BRANO DEL DOCUMENTO:
········

Cinema

CineVisioni: la recensione di Capitan Mutanda

In programmazione a Grosseto – The Space Cinema

George e Harold sono inseparabili amici, la cui affinità si basa soprattutto sullo spiccato senso dell’umorismo. Insieme realizzano i fumetti comici di Capitan Mutanda, che come i loro numerosi scherzi, sono del tutto invisi al preside Grugno (Knupp), il quale sopporta solo il loro pusillanime compagno di classe Malvin.

I due, minacciati di essere divisi in classe separati, finiscono per ipnotizzarlo e lo convincono di essere… Capitan Mutanda! La ritrovata allegria avrà però le gambe corte per via dell’arrivo di un nuovo insegnante: il Professor P., deciso a eliminare le risa dal mondo.

Capitan Mutanda è un film d’animazione pensato per un pubblico di giovanissimi. È infatti ispirato ai romanzi umoristici per l’infanzia scritti da Dav Pilkey e pubblicati in Italia dalla collana Il Battello a Vapore (Edizioni Piemme). Si tratta dell’ adattamento – con qualche modifica – del primo, secondo e quarto libro della serie.

A dirigere Capitan Mutanda è David Soren, noto per aver diretto Turbo, lungometraggio animato basato su una sceneggiatura originale che racconta la storia di una lumaca che sogna di correre nella Indianapolis 500.
Soren ha anche diretto uno speciale televisivo a sfondo natalizio con protagonisti i Pinguini di Madagascar e ha lavorato come storyboarder in progetti come La strada per El Dorado, Galline in fuga e Shrek.

La sceneggiatura di Capitan Mutanda è invece di Nicholas Stoller, che si è fatto le ossa nel mondo della commedia scrivendo alcuni film di Jim Carrey, per esempio Yes Man e Dick & Jane – Operazione furto, e scrivendo anche i due lungometraggi dei Muppet e il film d’animazione Cicogne in missione.

L’umorismo adatto ai bambini, tipico del loro modo di esprimersi, non risulta datato ed è graffiante al punto giusto.
Il ritmo è veloce, ma al servizio delle battute, i colori sono pieni e il tratto stilizzato.

········

[Dati registrati]
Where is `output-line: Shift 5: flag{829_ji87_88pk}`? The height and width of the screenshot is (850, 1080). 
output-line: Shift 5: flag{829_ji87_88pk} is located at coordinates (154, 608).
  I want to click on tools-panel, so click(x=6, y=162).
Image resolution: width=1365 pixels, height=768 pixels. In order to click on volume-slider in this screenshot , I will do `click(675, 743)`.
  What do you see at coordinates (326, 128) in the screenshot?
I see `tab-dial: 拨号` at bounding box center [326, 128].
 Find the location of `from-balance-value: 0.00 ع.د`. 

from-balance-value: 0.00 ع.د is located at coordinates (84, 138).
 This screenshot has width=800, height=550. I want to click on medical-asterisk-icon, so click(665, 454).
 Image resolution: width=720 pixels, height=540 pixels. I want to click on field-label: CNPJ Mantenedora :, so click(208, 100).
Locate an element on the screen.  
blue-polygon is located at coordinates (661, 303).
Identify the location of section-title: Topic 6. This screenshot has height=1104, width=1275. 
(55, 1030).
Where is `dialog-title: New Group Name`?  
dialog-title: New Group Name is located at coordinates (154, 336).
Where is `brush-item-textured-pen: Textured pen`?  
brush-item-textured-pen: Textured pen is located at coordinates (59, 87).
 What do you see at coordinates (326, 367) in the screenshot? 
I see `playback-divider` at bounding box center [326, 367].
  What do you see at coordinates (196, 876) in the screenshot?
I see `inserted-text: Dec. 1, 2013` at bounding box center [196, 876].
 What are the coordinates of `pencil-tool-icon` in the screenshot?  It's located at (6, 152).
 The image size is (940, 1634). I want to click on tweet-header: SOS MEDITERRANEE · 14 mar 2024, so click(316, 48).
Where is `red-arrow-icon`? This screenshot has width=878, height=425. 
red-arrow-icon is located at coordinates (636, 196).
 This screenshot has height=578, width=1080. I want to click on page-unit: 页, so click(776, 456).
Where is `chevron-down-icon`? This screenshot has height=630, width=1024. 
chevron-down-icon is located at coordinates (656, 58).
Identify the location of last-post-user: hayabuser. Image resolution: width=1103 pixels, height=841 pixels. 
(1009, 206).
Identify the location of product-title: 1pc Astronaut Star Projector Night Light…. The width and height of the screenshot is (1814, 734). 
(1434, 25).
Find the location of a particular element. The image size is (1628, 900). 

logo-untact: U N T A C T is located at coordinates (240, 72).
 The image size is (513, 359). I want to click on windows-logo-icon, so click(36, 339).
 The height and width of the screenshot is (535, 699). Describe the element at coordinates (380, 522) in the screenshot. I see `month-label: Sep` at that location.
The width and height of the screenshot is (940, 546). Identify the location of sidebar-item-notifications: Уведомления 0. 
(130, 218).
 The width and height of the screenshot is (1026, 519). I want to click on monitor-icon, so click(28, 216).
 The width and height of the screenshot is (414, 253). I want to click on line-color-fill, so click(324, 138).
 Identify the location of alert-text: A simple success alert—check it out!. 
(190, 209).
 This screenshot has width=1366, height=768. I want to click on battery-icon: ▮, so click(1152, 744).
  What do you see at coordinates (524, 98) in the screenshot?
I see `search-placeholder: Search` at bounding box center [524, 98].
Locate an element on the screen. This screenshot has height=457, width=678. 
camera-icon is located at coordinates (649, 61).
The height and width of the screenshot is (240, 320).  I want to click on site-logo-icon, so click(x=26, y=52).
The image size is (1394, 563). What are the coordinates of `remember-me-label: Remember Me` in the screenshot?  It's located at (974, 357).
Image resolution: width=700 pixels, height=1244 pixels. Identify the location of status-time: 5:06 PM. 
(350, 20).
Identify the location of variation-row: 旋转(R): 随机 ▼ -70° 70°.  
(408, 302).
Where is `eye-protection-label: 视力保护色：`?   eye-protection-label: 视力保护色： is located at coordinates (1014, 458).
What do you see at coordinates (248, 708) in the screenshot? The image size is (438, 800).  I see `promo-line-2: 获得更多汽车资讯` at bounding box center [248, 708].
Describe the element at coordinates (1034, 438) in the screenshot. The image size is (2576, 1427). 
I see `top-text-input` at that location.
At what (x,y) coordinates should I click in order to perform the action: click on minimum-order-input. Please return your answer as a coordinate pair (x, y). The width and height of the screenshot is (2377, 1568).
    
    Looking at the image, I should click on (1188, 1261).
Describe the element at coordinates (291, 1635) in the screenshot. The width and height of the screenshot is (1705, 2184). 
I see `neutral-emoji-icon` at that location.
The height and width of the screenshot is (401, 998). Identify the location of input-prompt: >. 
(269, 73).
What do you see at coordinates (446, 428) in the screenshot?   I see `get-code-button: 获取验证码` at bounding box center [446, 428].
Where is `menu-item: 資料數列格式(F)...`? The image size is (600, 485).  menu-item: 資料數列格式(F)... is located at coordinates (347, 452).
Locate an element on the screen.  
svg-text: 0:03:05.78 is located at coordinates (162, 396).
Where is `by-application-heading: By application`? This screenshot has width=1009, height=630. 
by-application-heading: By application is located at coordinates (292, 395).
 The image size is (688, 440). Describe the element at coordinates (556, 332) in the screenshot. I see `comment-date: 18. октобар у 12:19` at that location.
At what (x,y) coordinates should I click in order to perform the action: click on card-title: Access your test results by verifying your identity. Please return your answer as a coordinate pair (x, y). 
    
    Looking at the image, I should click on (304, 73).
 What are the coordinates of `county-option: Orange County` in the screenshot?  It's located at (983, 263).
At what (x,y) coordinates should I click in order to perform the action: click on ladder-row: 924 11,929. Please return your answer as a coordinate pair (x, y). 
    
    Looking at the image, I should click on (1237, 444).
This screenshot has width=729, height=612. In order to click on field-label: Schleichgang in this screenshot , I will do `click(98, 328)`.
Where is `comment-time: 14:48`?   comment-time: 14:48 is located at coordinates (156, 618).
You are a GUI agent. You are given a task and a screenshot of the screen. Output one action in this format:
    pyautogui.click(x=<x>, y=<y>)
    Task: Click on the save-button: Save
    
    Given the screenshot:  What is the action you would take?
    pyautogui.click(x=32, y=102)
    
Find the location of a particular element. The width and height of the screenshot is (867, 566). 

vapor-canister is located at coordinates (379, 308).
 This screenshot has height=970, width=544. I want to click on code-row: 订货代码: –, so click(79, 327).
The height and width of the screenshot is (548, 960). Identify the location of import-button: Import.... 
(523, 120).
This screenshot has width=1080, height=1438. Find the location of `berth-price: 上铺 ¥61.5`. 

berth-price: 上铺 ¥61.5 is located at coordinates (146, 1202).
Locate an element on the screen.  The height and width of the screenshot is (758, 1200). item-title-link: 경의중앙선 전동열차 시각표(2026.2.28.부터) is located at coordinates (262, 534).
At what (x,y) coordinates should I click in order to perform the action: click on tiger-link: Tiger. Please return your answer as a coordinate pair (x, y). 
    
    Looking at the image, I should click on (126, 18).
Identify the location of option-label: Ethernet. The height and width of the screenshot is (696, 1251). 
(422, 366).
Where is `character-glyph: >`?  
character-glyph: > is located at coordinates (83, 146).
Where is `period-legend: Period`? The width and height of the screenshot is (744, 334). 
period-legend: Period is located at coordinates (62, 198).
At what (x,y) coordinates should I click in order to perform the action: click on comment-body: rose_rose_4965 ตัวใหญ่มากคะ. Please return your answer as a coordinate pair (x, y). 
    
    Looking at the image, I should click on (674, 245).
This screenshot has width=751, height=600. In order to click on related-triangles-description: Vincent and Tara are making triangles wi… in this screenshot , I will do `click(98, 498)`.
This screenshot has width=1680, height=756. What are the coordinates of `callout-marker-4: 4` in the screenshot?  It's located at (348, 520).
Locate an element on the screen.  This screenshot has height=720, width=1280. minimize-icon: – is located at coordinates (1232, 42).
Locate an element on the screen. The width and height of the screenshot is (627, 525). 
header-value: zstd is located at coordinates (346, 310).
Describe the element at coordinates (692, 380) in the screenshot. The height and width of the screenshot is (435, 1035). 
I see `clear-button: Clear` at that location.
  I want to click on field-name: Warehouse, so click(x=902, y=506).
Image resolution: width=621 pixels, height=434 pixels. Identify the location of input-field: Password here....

········

DOMANDE SUL MATERIALE:
a. Ricopia per favore dalla recensione di Capitan Mutanda tutto il testo che va da "CineVisioni: la recensione" giù fino a "di classe Malvin.".
b. Secondo la recensione di Capitan Mutanda, quali libri della serie di Dav Pilkey vengono adattati nel film?

RISPOSTE PER NUMERO:
a.
CineVisioni: la recensione di Capitan Mutanda

In programmazione a Grosseto – The Space Cinema

George e Harold sono inseparabili amici, la cui affinità si basa soprattutto sullo spiccato senso dell’umorismo. Insieme realizzano i fumetti comici di Capitan Mutanda, che come i loro numerosi scherzi, sono del tutto invisi al preside Grugno (Knupp), il quale sopporta solo il loro pusillanime compagno di classe Malvin.

b. Il primo, il secondo e il quarto libro della serie.